#### [MATERIAL TO PROCESS]
#####
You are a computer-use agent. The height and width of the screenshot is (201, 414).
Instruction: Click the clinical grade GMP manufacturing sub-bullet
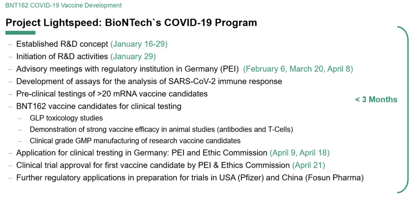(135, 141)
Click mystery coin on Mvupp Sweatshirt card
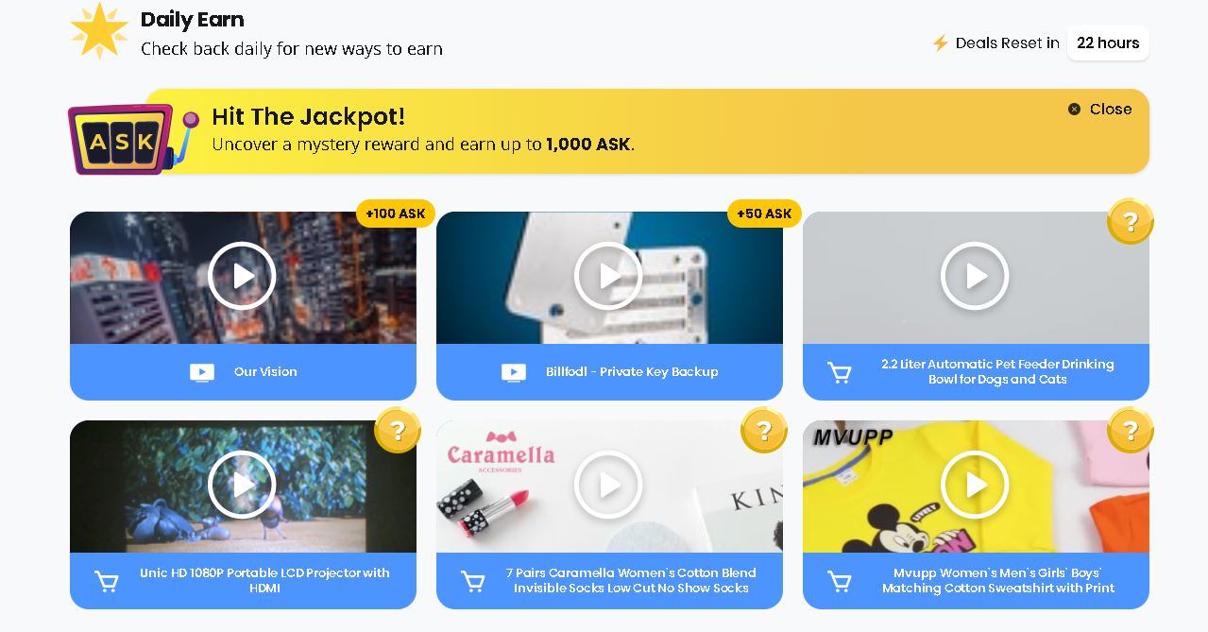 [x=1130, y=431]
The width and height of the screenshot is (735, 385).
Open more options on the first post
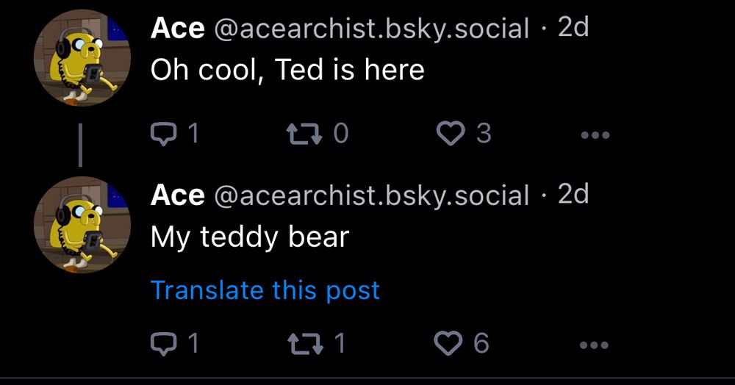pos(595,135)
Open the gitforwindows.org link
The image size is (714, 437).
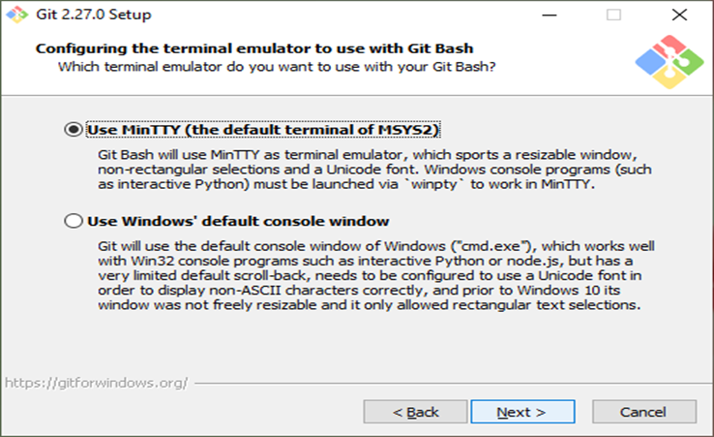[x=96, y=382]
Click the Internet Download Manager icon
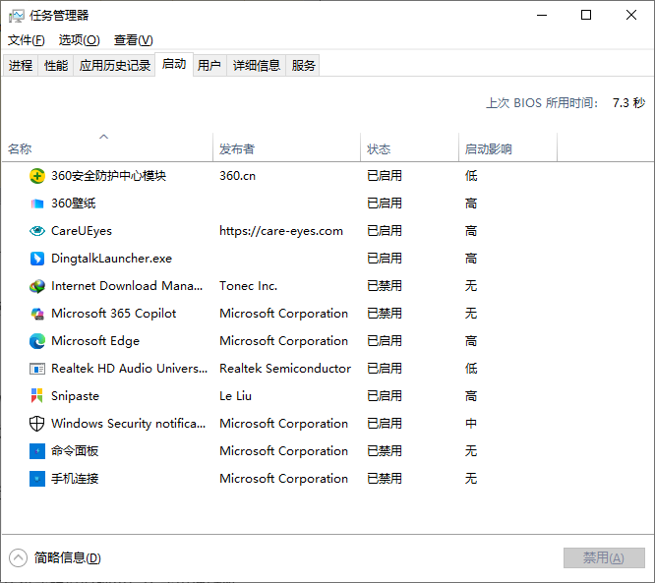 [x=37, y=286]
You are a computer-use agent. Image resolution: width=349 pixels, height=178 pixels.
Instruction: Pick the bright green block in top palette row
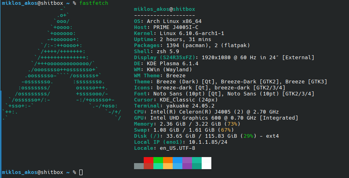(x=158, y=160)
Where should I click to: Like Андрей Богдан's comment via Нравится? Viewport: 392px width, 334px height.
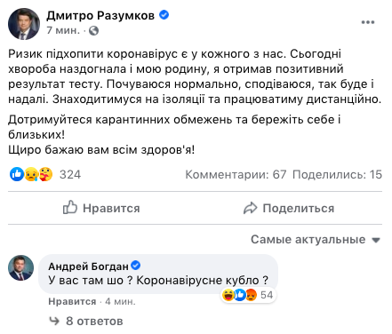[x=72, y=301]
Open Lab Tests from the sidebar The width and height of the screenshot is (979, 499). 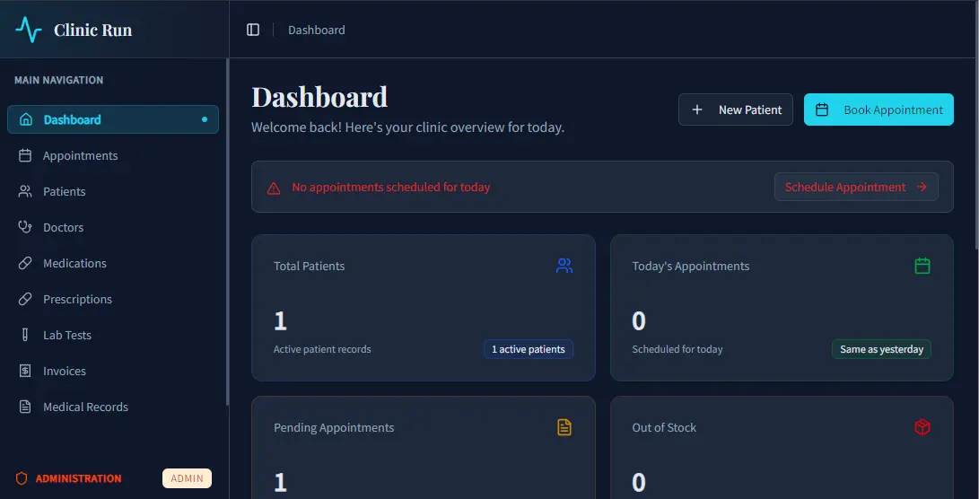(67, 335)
#####
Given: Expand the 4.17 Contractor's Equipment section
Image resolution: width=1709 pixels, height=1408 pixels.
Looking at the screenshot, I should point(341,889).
#####
#### [DIRECTIONS FOR THIS TASK]
Please go through the listing and return each line that has "agent" in it.

#### [COMPLETED TASK]
You are a computer-use agent. The height and width of the screenshot is (201, 414).
You are a computer-use agent. Image resolution: width=349 pixels, height=178 pixels.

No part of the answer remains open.